When a primary cutter experiences little to no wear, the underexposure of its backup cutter should be designed so that the backup cutter cannot engage the formation under normal drilling conditions. In other words, the CDOC of the backup cutter should be greater than the expected DOC. An ideal condition would be that each backup cutter has the same CDOC, so that when the actual DOC is greater than the CDOC, all of the backup cutters can engage the formation simultaneously. Therefore, backup cutters act as DOC controllers when the primary cutters experience no wear. This CDOC design ensures maximum drilling efficiency before the onset of abrasive wear.
When a primary cutter experiences a wear depth that equals a value close to that of the underexposure of its backup cutter, the backup cutter is expected to act as a primary cutting element. This is accomplished by designing the rotational location of each backup cutter behind its primary cutter by approximately 180° or greater. The underexposure of each backup cutter, relative to its primary cutter, is calculated carefully, based on the primary cutter’s wear and on the drilling slope derived from the expected drilling parameters and rock strength.
PDC cutters are abrasion-resistant but still susceptible to the same principles of wear as other materials, primarily friction. As a cutter begins to wear, more area is exposed to the rock. This increased area reduces the cutting efficiency of the PDC element. A large portion of the energy is lost as friction from the increased contact area, instead of being used to fail the rock. Increased friction is translated into heat, which in turn accelerates the wear, culminating in a vicious cycle of rapidly increasing wear.
The new cutter layout method being deployed breaks this cycle by allowing a sharp cutter to take over rock failing duties before the rapid acceleration of wear, Fig. 1. The key to success is proper placement, as engaging cutters too early, too late, or at the wrong location, can yield zero benefit. Proper understanding of the application and utilization of the correct design tools and bit wear progressions has allowed this design methodology to be successful. Field applications of the new bits designed with this method have extended bit life significantly, without sacrificing the ROP.
A new bit design utilizing this cutting structure layout methodology was applied during the drilling of a 6 3/4-in. lateral section in a tight, abrasive sandstone known as Mulichinco in the Neuquén basin of Argentina. Typically, several PDC bits are necessary to drill through this 1,100-m section. The primary challenge is the heavy wear sustained by the nose cutters and shoulder cutters, which causes a rapid decrease in ROP with the same drilling parameters as the cutting structure declines.
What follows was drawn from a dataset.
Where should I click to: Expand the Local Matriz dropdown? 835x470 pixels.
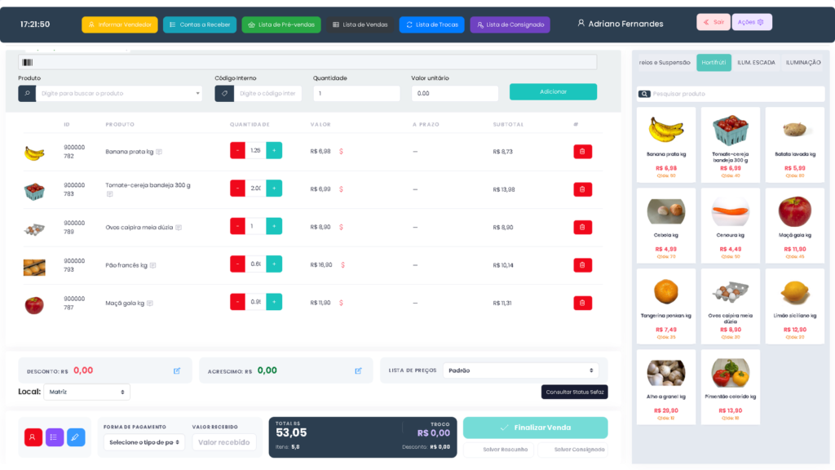click(86, 392)
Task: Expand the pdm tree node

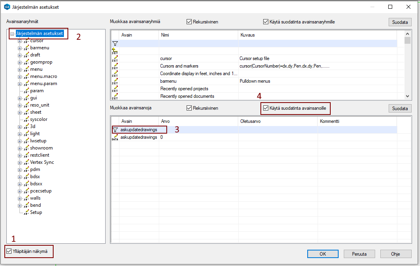Action: 19,169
Impact arrestors were used as DOC elements toward the center of the bit, to help prevent over-engagement of inner or cone cutters and provide more material for cutter retention, due to the abrasive nature of the formation being drilled.
Because of the decrease in ROP that resulted from wear on the cutters, it was determined that keeping the primary cutting structure as sharp as possible was paramount in maintaining ROP and increasing bit life. In the new design, backup cutters were added on the nose and shoulder zones at a specific CDOC, to help prevent early cutter wear and damage.
The underexposure of all backup cutters was also set at a specific CDOC to ensure that all backup cutters act as primary cutters when primary cutters experience wear. All backup cutters were designed and placed to rotate four blades behind primary cutters. This arrangement helps ensure that all backup cutters are approximately 250° behind the corresponding primary cutters, so that the backup cutters become the new primary cutters, and so that the original primary cutters become secondary cutters when the original primary cutters experience heavy wear.
During drilling, both the new backup and primary cutters experienced wear, but the wear depth was much smaller than the cutters on previous designs, even though the new bit drilled almost double the distance of previous designs in the same formation, Fig. 2. This achieved the goal of the new bit design. Table 1 compares the performances of the previous design and the new design. The new bit also achieved a similar ROP.
In a second application in Rahaya field in West Kuwait, a 9 1/4-in. vertical section required drilling in the Zubair abrasive sandstone (approximately 335 m), Ratawi shale and limestone formations, with a total interval length of 891 m (from 2,898 m to 3,885 m). Historically, at least two PDC drill bits were necessary to drill this challenging interval—a highly durable bit to drill through the Zubair sandstone and another, more aggressive bit to drill the Ratawi shale and limestone.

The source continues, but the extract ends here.